▶ _AIM OF THE TASK_:
Only the lines holding "agent" are wanted. Copy every one from the records below.
════════════════════
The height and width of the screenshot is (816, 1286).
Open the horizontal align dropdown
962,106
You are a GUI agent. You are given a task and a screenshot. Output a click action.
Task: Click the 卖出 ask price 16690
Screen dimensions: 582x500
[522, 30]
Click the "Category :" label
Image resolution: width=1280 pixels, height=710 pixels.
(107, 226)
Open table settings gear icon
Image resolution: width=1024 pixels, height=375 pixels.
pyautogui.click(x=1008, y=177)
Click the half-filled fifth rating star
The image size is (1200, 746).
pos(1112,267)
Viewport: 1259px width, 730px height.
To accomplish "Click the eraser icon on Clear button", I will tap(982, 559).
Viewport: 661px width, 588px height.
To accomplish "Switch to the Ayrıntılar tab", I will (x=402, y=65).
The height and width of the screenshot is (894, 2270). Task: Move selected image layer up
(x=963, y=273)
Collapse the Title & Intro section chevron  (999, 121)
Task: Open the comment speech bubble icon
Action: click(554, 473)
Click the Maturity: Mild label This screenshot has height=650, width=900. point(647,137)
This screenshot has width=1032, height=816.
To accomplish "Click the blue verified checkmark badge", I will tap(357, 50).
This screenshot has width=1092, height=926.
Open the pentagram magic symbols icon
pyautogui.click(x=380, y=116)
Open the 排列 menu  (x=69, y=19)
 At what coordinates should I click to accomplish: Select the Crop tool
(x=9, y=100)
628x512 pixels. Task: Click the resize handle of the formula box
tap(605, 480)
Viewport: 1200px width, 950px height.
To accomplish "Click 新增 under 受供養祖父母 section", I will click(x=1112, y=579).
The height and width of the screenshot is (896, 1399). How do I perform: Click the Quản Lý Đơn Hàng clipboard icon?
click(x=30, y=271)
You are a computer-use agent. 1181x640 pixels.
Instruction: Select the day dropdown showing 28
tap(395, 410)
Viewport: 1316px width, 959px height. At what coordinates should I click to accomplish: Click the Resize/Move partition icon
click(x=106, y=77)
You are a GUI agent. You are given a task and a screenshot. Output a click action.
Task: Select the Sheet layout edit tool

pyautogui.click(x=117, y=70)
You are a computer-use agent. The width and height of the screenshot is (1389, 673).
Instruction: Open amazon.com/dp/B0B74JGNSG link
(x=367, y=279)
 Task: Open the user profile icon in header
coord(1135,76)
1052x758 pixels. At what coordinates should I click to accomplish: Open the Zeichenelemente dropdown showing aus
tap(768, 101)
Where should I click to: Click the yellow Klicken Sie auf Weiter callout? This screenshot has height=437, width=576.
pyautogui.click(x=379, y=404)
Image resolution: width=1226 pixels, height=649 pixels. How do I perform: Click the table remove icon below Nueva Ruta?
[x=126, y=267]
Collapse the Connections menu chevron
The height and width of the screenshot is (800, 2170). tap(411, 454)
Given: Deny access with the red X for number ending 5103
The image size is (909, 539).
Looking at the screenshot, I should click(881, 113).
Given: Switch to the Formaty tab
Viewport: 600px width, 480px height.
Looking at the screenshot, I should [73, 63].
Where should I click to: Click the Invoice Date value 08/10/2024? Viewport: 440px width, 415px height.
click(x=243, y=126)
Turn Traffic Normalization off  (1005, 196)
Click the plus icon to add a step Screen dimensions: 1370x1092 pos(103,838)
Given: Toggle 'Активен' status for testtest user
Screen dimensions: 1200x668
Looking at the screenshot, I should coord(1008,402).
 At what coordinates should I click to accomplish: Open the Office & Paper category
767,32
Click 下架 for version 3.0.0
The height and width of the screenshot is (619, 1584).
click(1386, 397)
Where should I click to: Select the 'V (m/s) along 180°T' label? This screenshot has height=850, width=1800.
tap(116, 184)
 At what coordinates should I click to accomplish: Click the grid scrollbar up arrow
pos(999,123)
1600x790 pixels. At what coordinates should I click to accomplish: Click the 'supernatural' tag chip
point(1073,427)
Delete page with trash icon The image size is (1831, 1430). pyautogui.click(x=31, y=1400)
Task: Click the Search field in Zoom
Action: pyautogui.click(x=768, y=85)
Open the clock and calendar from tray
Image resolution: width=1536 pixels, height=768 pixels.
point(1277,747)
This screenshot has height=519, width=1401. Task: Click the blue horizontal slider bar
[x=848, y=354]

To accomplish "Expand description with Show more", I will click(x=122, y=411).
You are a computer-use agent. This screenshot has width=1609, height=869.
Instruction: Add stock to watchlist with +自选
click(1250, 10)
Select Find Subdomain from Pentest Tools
════════════════════
▶ _ANSWER BOX_:
You are a GUI agent. You are given a task and a screenshot. Output a click action.
You are a computer-use agent. 1181x640 pixels.
You are a GUI agent. You are given a task and a screenshot. Output a click action.
You are a computer-use agent. The width and height of the screenshot is (1389, 673).
You are a computer-use agent. This screenshot has width=1609, height=869.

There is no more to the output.